── Provided material
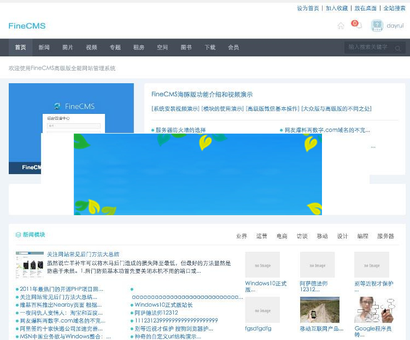Click the 新闻模块 section icon
The image size is (410, 340).
(18, 235)
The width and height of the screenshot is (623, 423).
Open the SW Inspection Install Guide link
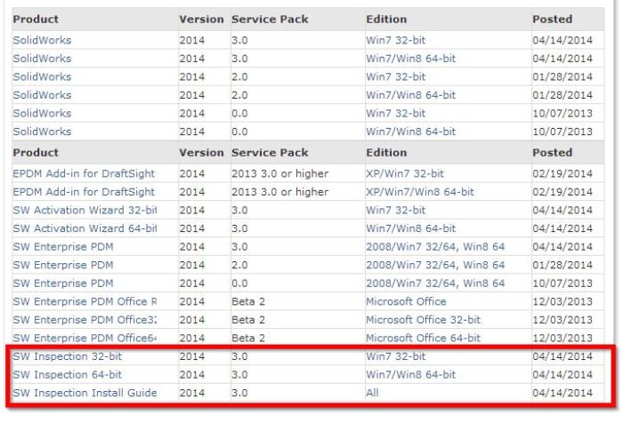(85, 393)
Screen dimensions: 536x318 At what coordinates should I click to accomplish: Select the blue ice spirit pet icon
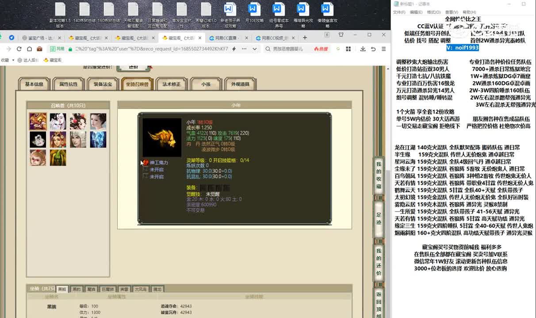(98, 139)
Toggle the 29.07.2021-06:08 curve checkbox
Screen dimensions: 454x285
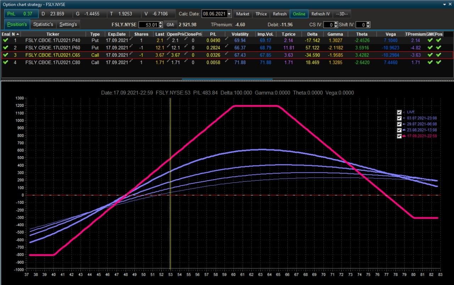click(400, 124)
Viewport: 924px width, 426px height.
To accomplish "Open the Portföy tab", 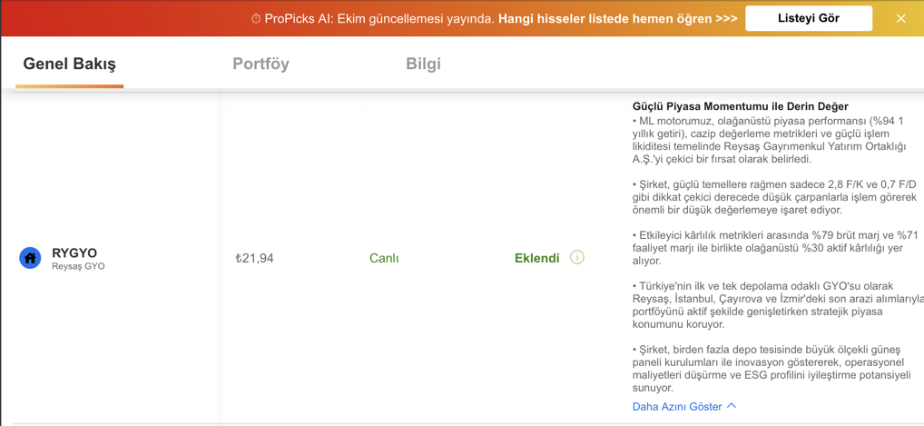I will [261, 64].
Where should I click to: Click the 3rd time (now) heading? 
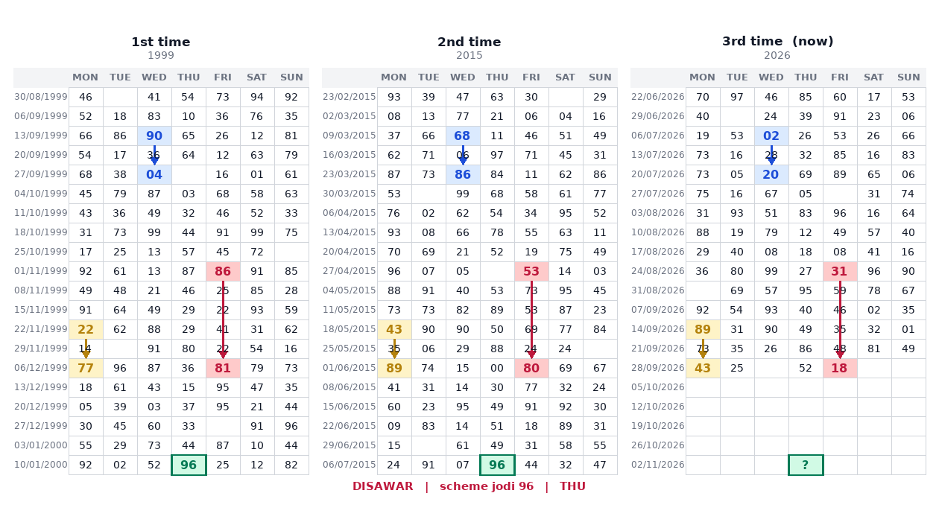pos(778,42)
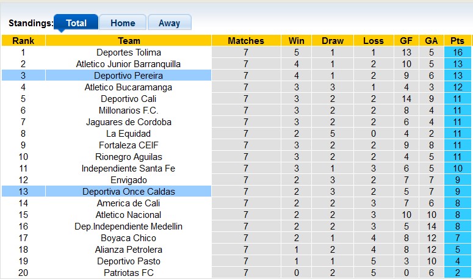Click the Matches column header
The image size is (473, 279).
(246, 41)
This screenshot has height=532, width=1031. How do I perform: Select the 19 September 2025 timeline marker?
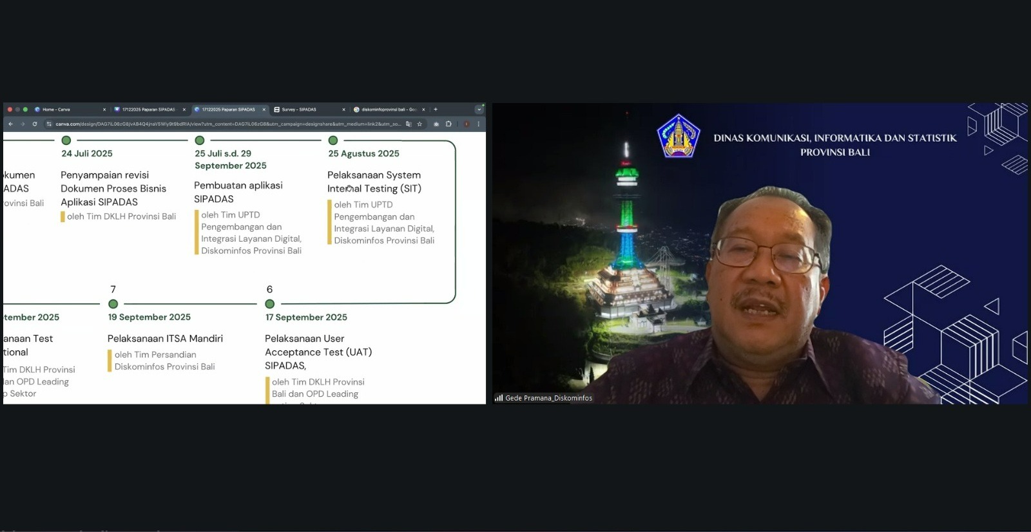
────
● Instructions for the task:
Transcribe exactly, and only, the lines from the one with "Where should I" through the final line of the data above. The pictures stay out.

● Task result:
Where should I click to: Click the 3rd time (now) heading? 
pos(778,42)
Click the Matches column header
The image size is (473, 279).
(246, 41)
This screenshot has height=532, width=1031. How do I perform: Select the 19 September 2025 timeline marker?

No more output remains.